O PS não pára com as más novidades, agora é o fim do voto dos emigrantes por correspondência , um disparate.
Os círculos eleitorais da Europa e fora da Europa elegem , dois deputados cada um. Em eleições anteriores estes são divididos entre o PSD e PS, o PSD quase sempre a "vencer", 3 a 1.
Os portuguese no mundo devem ter opinião sobre a composição da Assembleia da República, e futuro governo, do Presidente ( não há voto por correspodência, mas deveria haver) e do parlamento europeu. São milhões em todos os cantos do planeta e algumas centenas de milhar ( arredondado para cima) recenceados.
A obrigatoriedade do voto presencial é cara e difícil de concretizar em países sul-americanos, aficanos e em muitos europeus. São emigrantes longe dos consulados ou sem representação oficial de Portugal. Corta-se a oportunidade da participação civíca de alguém que leva o nome de Portugal tão longe, e as economias para a pátria Lusa.
O PS chama "chapelada" tipo eleições distritais socialistas, hoje. Ontem nunca abordaram o tema. É verdade que o boletim de voto em carta pode ser condicionado pelo amigo(a) ou família, igualmente como o presencial. Estão a fazer dos emigrantes, ignorantes, analfabetos e sem vontade própria.

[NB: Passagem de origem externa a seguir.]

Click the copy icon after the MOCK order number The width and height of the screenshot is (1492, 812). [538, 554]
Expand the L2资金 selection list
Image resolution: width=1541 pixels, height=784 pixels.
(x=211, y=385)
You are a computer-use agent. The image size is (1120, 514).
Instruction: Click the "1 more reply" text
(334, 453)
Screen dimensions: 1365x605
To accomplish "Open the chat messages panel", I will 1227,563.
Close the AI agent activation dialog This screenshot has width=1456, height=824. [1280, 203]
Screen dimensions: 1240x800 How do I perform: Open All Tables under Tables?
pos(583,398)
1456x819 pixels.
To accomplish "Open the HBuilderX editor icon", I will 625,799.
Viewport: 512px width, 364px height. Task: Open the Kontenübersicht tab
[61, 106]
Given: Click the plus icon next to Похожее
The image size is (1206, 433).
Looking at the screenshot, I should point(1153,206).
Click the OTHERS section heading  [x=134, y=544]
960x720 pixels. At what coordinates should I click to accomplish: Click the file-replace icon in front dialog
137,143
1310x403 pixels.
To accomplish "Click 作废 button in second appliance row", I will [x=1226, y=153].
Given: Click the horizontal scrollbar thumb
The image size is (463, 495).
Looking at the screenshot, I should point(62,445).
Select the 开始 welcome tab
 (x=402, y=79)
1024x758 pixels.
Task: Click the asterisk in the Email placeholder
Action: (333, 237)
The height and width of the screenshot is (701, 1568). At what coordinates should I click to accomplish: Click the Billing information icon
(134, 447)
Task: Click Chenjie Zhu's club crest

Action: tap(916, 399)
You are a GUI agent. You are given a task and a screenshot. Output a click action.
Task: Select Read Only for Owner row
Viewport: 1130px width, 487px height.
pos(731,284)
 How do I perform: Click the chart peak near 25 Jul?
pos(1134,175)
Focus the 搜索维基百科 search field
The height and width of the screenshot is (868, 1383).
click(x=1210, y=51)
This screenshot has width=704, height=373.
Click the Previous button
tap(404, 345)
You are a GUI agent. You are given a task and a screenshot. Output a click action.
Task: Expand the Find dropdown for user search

O PS quer é uma participação reduzida de eleitores, "pensando" que assim o favorece, pode precisamente acontecer o contrário.
O PS, nota-se preocupado com a dificuldade em obter maioria absoluta e todos os expedientes servem. Sócrates não sabe governar com outros (coligação), a todo o custo quer a solidão da sua decisão.
É claro que 4 deputados podem fazer a diferença mas o PM sabe que o PSD sempre foi forte nos círculos do estrangeiro e que não é com esta artimanha que o disco virará.
Aquelas "cabeças" de aprendizes maquiavélicos por vezes transformam-se em espertos, chicos.
adenda: A abstenção do BE na proposta do PS é incongruente com as suas eleições internas: Concelhias, distritais e eleição de delegados à Convenção pode ser realizada por correspodência. Os emigrantes são menos confiáveis?
adenda (actual):As alterações que o PS fez à lei que põe fim ao voto por correspondência dos emigrantes nas eleições legislativas e europeias (e o torna presencial) continuam a ter a oposição do PSD. Os sociais-democratas consideram «inaceitável» a lei e antevêem novo veto
político por parte do Presidente da República.